• Task goal
Copy the listing below word for word, omitting the pictures.
[START Data shown]
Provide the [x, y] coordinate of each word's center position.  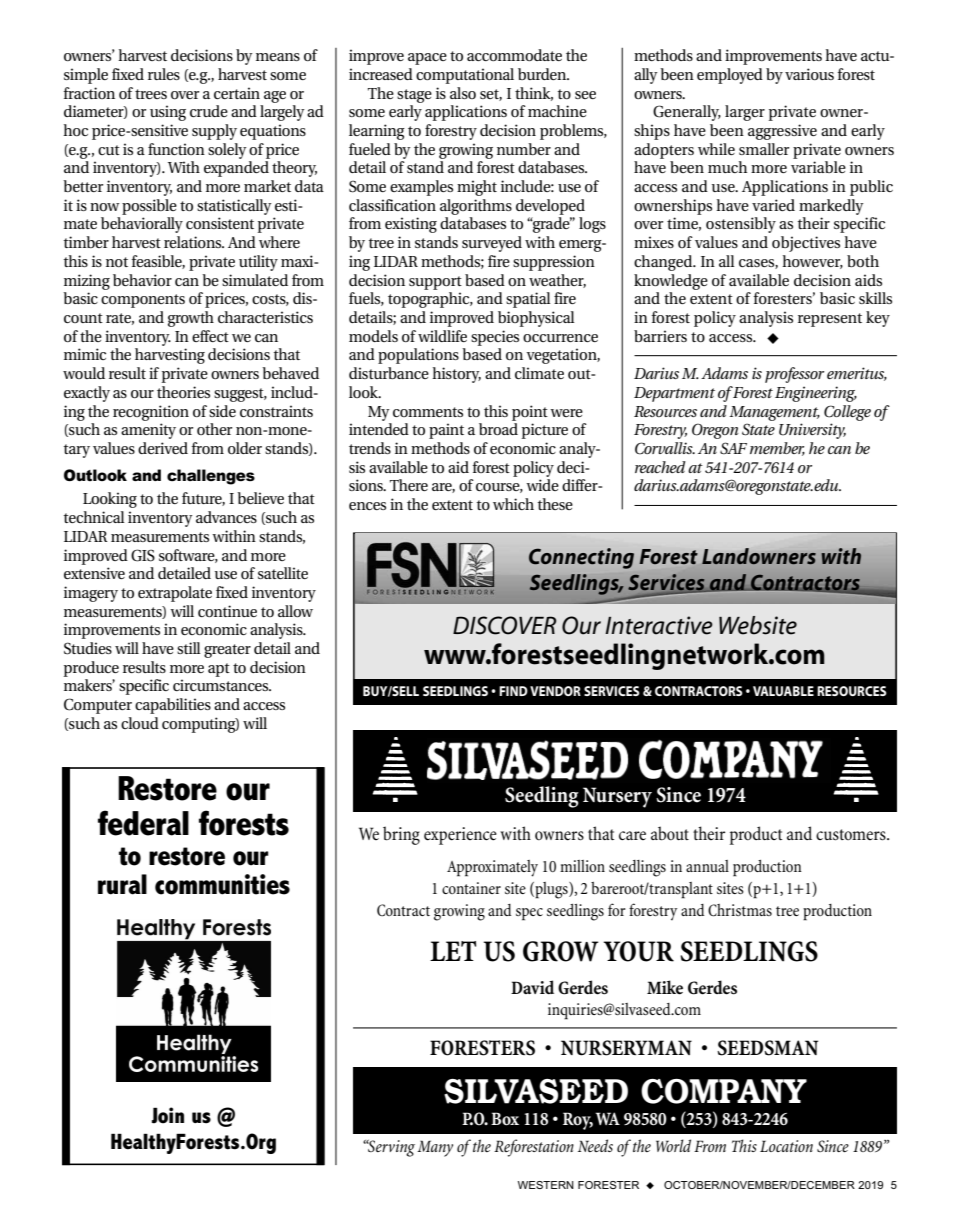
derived [163, 448]
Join [168, 1115]
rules [164, 74]
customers [852, 835]
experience [460, 836]
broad [498, 429]
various [809, 74]
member [777, 449]
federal [143, 823]
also [463, 93]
[END Data shown]
• Answer to the task
Provide the [x, y] coordinate of each word's center position.  
derived [163, 448]
Join [168, 1115]
rules [164, 74]
customers [852, 835]
experience [460, 836]
broad [498, 429]
various [809, 74]
member [777, 449]
federal [143, 823]
also [463, 93]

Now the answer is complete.